_SELECTED TEXT_.
-- Opening Marker --

Jack Emerson Crow, condensed matter physicist and founding director of the National High Magnetic Field Laboratory (NHMFL) in Tallahassee, Florida, died on 3 September 2004 in Tampa, Florida. Diagnosed with cancer one year before his death, Jack inspired others with his determination to defeat his illness and with the courage he demonstrated during the last months of his life.

Born on 17 August 1939 in Angola, New York, Jack received his BS in engineering science from Cleveland State University in 1962 and his doctorate in physics in 1967 from the University of Rochester, where he worked in the laboratory of Ronald D. Parks. The subject of his dissertation was the effect on superconductivity of pair-breaking mechanisms. In one widely cited work, he found that the critical-field-phase boundaries of superconductors that have large amounts of magnetic rare-earth impurities increased and then decreased with decreasing temperature, a feature he determined was due to an additional pair-breaking mechanism from the molecular field of incipient magnetic impurity correlations.

Jack’s first position, in 1967, was with Brookhaven National Laboratories. His supervisor there, Myron Strongin, remembers the speed with which Jack could develop an idea, design an experiment, and produce meaningful results. Strongin and Jack’s areas of investigation included fluctuations and inhomogeneous effects in thin film superconductivity.

Jack joined Temple University in 1973 and codirected a laboratory that focused on uranium- and cerium-based highly correlated electron systems and, later, magnetic impurity effects on high-Tc superconductivity. He chaired the physics department from 1979 to 1982 and honed administrative and leadership skills he would later find essential. He took leave from Temple in 1984 to work for two years as a program director in solid-state physics at NSF.

In 1990, Jack became the director of MARTEC, the center for materials research at Florida State University (FSU). That same year, NSF had launched an open competition to relocate the national magnet laboratory or to have it remain at MIT, where it had been since its inception in 1960. By aggressively marshalling the resources of the state of Florida, the University of Florida’s ultra-low-temperature group, and the pulsed-field group at Los Alamos National Laboratory, Jack pulled together an impressive team of scientists and engineers to write a competitive proposal. The world of science was stunned when, in August 1990, NSF awarded the contract to the consortium led by Jack, despite several scientific-panel recommendations to retain the location at MIT. The story made front-page news. At the time, not one resistive magnet of any significant size had been constructed in Tallahassee.

The task of building a new national magnetic field research facility was daunting. Jack used his formidable powers of persuasion to recruit world-class magnet designers and engineers to create an entirely new lab in an unused state-owned building three miles from the FSU campus. The 300 000-square-foot NHMFL was dedicated in 1994, with Vice President Al Gore participating in the ceremony. Jack was the founding director, and he headed the lab until five months before his death. In short order, the lab was running as a user facility with record-breaking high-DC magnetic fields—45 tesla with hybrid technology as of press time. Central to Jack’s vision was that NHMFL’s research efforts would be fundamental and multidisciplinary and that the lab would also be dedicated to outreach education. The NHMFL—“the house that Jack built”—currently employs about 350 people and provides comprehensive research in fields ranging from geochemistry to high-field magnetic resonance.

The lives of hundreds of people in the region and beyond were greatly enriched by their contact with this remarkable individual, whose extraordinary generosity of time and effort was legendary. Jack was loved and admired by those who were fortunate to know him.

-- Closing Marker --

_Records from a collection_.
-- Opening Marker --

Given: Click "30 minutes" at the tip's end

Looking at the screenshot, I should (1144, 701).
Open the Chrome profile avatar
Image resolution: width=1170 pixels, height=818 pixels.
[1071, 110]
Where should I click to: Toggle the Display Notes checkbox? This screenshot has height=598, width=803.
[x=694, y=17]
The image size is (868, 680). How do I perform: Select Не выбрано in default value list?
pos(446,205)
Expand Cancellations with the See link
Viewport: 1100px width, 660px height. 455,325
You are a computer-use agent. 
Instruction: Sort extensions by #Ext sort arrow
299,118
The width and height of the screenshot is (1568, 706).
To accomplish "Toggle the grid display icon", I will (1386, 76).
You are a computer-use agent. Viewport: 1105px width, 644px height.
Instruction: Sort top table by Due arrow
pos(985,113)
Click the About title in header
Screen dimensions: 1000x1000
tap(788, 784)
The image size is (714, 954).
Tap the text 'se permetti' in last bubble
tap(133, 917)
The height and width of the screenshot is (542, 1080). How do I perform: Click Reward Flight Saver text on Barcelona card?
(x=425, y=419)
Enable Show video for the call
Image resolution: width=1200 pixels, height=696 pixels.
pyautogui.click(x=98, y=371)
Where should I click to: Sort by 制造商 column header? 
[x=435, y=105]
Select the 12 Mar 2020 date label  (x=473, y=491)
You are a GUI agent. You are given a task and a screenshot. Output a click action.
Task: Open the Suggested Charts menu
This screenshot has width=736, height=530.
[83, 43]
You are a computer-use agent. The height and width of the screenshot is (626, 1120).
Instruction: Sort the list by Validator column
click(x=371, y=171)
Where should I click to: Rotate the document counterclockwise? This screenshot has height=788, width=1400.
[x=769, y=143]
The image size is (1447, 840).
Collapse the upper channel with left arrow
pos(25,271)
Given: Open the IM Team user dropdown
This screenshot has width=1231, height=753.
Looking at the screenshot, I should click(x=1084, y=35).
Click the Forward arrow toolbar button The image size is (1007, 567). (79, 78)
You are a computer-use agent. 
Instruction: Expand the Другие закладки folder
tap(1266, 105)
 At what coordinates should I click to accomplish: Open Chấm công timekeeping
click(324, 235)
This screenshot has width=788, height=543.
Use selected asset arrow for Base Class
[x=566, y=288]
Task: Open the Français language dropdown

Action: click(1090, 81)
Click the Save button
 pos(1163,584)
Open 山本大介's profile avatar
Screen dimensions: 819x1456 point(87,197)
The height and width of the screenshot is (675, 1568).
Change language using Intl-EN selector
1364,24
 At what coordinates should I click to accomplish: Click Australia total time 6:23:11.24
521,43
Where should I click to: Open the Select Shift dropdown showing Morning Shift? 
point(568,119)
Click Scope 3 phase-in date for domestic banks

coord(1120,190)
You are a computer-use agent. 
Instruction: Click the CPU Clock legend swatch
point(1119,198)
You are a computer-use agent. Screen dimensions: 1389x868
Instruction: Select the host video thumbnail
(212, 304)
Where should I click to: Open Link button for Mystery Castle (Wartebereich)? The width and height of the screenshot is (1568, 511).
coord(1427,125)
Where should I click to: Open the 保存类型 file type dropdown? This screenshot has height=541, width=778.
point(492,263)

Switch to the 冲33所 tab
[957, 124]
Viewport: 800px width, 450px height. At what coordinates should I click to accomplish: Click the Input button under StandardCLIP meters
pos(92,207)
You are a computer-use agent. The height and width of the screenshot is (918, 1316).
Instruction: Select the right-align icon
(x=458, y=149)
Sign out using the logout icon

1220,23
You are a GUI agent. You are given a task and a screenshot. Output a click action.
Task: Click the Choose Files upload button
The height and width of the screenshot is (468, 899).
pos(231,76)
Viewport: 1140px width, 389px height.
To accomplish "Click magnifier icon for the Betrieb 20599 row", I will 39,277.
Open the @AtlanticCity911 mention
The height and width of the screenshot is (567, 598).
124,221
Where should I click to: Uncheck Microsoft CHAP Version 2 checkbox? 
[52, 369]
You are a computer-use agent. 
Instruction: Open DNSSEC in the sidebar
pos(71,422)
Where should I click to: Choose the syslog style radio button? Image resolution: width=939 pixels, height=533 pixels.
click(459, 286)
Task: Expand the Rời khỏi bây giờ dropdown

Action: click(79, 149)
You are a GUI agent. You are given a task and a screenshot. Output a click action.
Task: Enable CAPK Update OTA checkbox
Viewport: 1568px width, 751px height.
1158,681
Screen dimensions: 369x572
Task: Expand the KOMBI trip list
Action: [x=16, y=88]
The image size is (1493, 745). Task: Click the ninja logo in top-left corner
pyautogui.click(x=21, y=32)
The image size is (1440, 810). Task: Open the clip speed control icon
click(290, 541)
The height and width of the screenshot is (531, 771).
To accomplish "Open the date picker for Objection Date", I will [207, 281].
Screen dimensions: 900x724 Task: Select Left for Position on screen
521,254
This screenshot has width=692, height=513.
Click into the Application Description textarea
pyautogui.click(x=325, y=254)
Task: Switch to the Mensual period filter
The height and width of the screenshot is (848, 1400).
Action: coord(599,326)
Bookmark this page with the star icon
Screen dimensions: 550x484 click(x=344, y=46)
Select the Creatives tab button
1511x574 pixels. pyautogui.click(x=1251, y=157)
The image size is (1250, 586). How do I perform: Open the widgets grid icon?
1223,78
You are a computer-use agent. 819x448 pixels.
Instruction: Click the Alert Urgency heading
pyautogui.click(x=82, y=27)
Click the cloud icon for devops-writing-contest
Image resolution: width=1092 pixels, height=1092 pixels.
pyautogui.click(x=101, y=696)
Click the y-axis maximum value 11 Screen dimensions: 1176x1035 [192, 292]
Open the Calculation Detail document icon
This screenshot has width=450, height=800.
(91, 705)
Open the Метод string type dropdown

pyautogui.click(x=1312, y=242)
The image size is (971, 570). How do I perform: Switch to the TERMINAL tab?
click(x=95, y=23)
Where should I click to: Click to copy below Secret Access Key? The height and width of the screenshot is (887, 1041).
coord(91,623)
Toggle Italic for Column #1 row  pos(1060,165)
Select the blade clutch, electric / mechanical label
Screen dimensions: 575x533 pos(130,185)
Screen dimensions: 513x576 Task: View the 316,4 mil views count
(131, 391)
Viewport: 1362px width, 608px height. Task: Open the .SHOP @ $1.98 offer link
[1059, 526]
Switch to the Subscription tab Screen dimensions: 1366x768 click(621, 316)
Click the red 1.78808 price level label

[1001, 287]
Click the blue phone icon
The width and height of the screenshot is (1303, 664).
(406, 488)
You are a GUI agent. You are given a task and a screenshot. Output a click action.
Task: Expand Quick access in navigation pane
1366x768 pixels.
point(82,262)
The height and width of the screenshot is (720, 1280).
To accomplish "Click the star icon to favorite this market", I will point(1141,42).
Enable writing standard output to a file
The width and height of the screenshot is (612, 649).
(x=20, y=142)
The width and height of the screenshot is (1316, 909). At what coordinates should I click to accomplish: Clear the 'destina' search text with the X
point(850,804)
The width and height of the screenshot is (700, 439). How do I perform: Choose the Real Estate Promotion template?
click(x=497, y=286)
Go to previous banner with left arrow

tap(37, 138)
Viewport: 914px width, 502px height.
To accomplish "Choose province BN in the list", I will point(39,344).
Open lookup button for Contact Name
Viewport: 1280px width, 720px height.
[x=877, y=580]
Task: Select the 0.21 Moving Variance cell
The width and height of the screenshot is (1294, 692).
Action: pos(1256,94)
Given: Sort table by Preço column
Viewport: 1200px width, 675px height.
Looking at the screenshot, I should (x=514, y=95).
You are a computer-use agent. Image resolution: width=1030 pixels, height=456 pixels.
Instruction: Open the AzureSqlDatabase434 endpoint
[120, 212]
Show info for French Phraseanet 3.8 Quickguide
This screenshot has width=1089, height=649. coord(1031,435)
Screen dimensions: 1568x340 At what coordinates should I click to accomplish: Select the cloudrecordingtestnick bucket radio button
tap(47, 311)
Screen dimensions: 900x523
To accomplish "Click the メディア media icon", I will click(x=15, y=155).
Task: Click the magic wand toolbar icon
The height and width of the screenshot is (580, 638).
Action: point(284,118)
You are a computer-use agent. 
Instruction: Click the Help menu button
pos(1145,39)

-- Closing Marker --

_EXERCISE_. Reproduce everything from "Jack joined Temple" down to "physics at NSF." in the obituary of Jack Emerson Crow. Rely only on the text to complete the work.

_OUTPUT OF THE EXERCISE_.
Jack joined Temple University in 1973 and codirected a laboratory that focused on uranium- and cerium-based highly correlated electron systems and, later, magnetic impurity effects on high-Tc superconductivity. He chaired the physics department from 1979 to 1982 and honed administrative and leadership skills he would later find essential. He took leave from Temple in 1984 to work for two years as a program director in solid-state physics at NSF.